Formazione sacerdotale Manifestò presto la vocazione al sacerdozio e intraprese gli studi nel seminario, distinguendosi per intelligenza e serietà. Dopo l'ordinazione sacerdotale fu inviato a Roma, dove perfezionò la propria preparazione teologica ed ecclesiastica presso gli istituti pontifici. La permanenza nella Città Eterna gli permise di approfondire la dottrina cattolica e di maturare una visione ampia della missione della Chiesa. Terminata la formazione, fece ritorno in Spagna per mettersi al servizio della diocesi di Jaén.
Il ministero nella diocesi di Jaén Negli anni successivi esercitò il ministero sacerdotale in diversi incarichi pastorali, guadagnandosi la stima dei confratelli e dei fedeli. Era ricordato come sacerdote colto, prudente e disponibile, attento sia alla predicazione sia alla cura delle persone più semplici. La sua attività si svolse negli anni della Seconda Repubblica spagnola, caratterizzati da una crescente tensione politica e sociale. Il clima di forte anticlericalismo che si diffuse in vari ambienti avrebbe presto colpito duramente il clero e gli istituti religiosi.

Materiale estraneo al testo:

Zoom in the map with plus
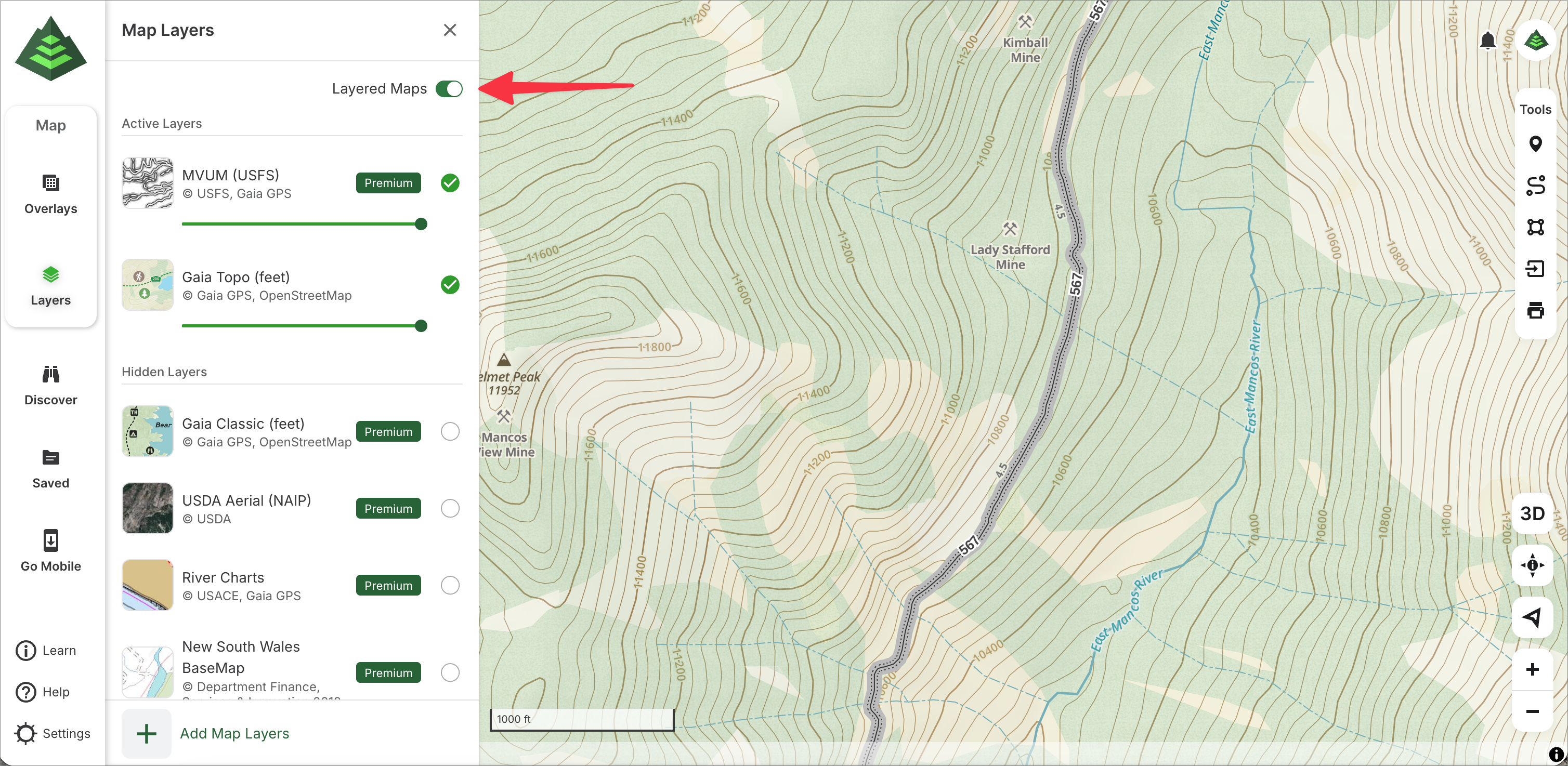The height and width of the screenshot is (766, 1568). [x=1532, y=670]
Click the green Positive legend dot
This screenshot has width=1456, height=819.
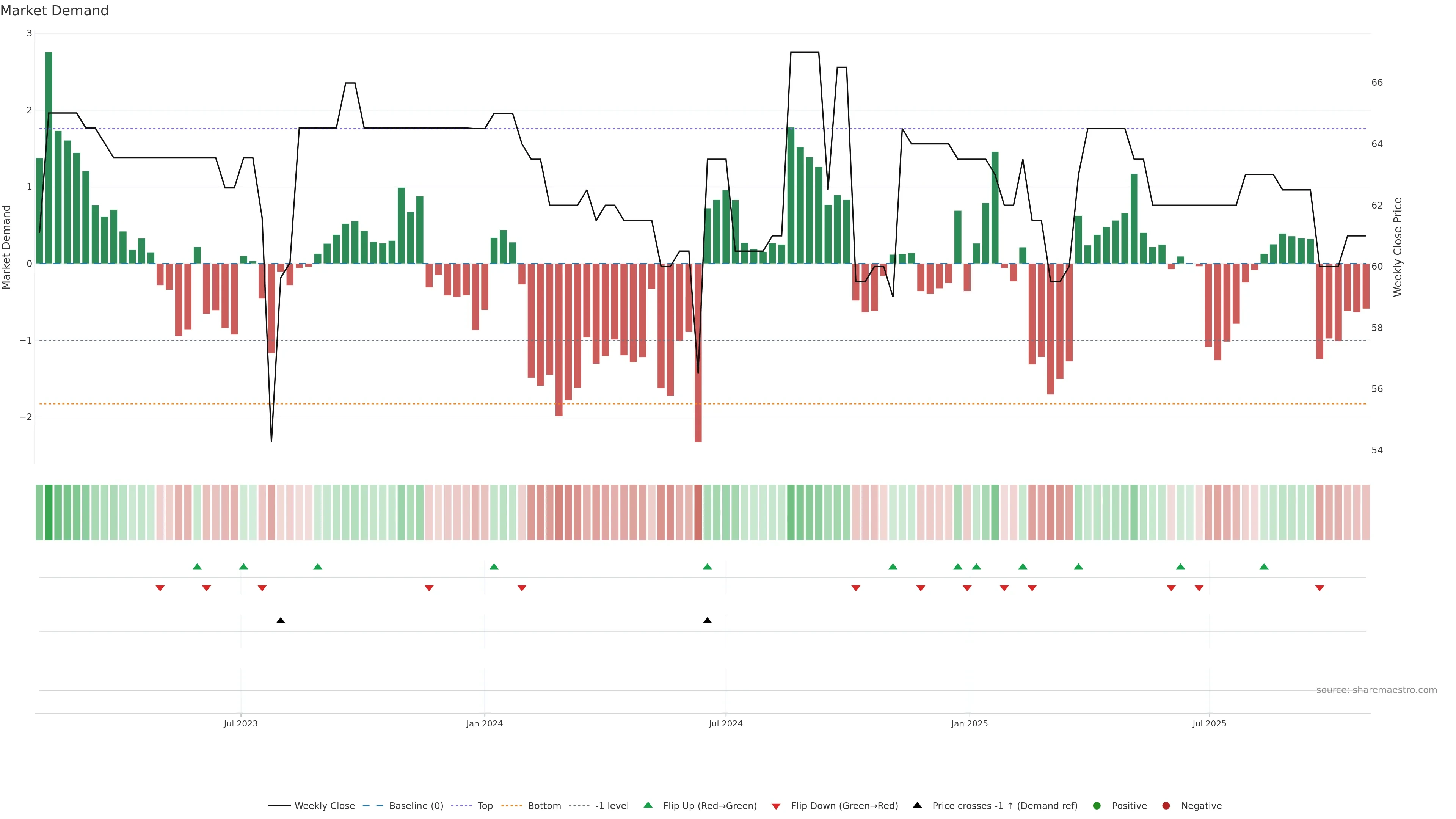[1097, 806]
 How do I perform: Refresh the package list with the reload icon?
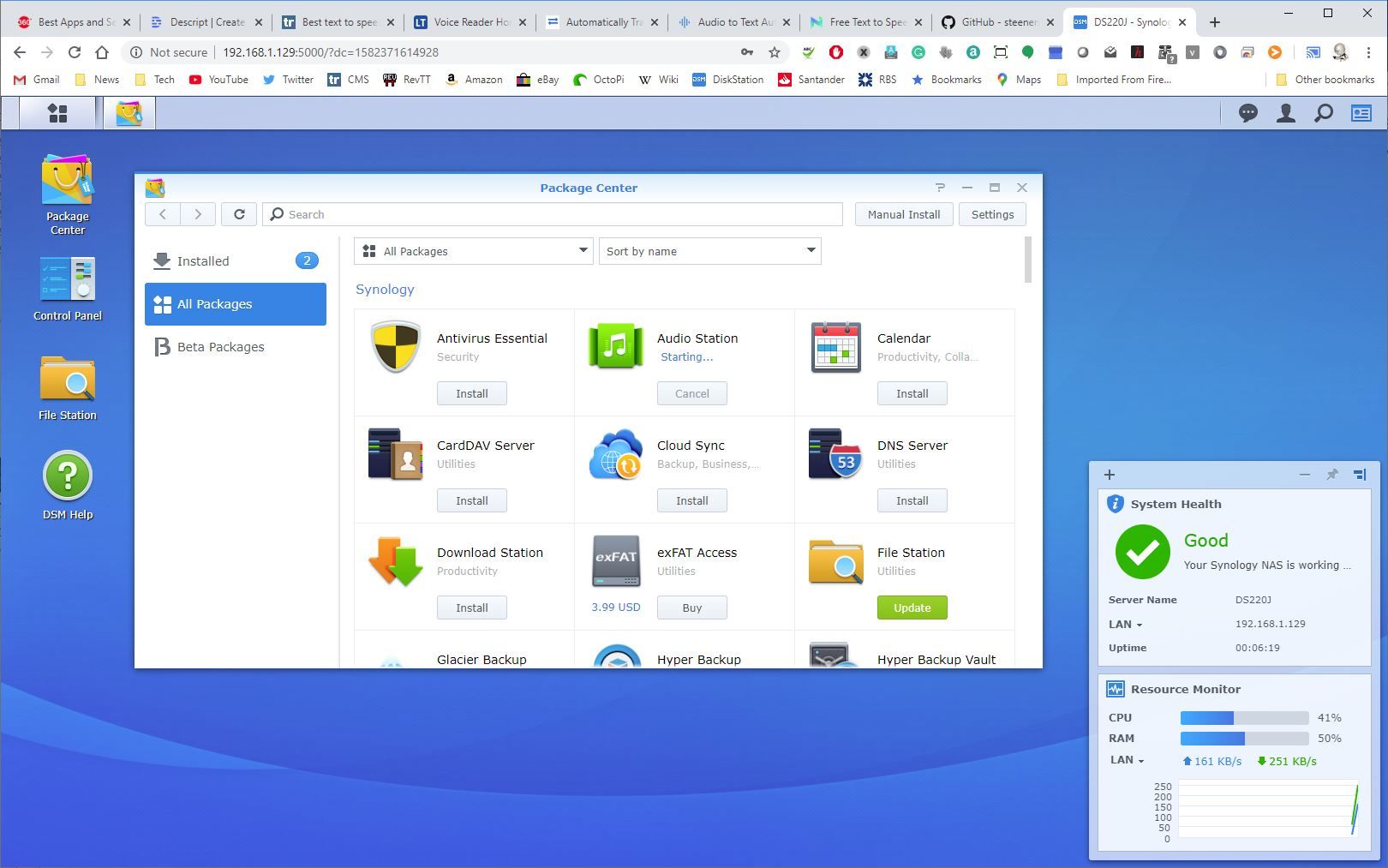click(239, 213)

La persecuzione religiosa Con lo scoppio della Guerra Civile, nell'estate del 1936, la situazione precipitò rapidamente. Numerosi sacerdoti, religiosi e laici cattolici furono arrestati e uccisi per motivi religiosi. Felice rimase accanto al proprio vescovo, Manuel Basulto Jiménez, condividendone la sorte. Arrestato insieme a lui e ad altri sacerdoti della diocesi di Jaén, fu trasferito verso Madrid sotto la custodia delle milizie repubblicane.
Il martirio Nella notte tra l'11 e il 12 agosto 1936 il convoglio fu fermato a Vallecas, nei pressi di Madrid. Il vescovo Basulto, Felice Pérez Portela e altri compagni furono fatti scendere e fucilati senza alcun processo. Secondo le testimonianze raccolte durante il processo canonico, il motivo della loro esecuzione fu esclusivamente l'appartenenza alla Chiesa cattolica e l'esercizio del ministero sacerdotale. Per questo la Chiesa ha riconosciuto la loro morte come autentico martirio in odium fidei.
La sepoltura I corpi dei martiri vennero inizialmente gettati in fosse comuni nel cimitero di Vallecas. Terminata la guerra, i loro resti furono recuperati e traslati con solenni onoranze nella Cattedrale di Jaén, dove ancora oggi riposano nella cripta del Sagrario.
Beatificazione Il processo canonico accertò il carattere martiriale della loro morte. Papa Francesco autorizzò la beatificazione del gruppo dei martiri della diocesi di Jaén, celebrata il 13 ottobre 2013 a Tarragona, insieme a numerosi altri martiri della persecuzione religiosa spagnola del XX secolo.
Il gruppo dei martiri di Jaén Felice Pérez Portela appartiene al gruppo formato dal vescovo Manuel Basulto Jiménez e da altri sacerdoti, religiosi e laici della diocesi di Jaén, tutti uccisi nel 1936 durante la persecuzione religiosa scoppiata nei primi mesi della Guerra Civile Spagnola. La beatificazione ha riconosciuto esclusivamente il carattere religioso del loro martirio, senza esprimere giudizi sulle vicende politiche del conflitto.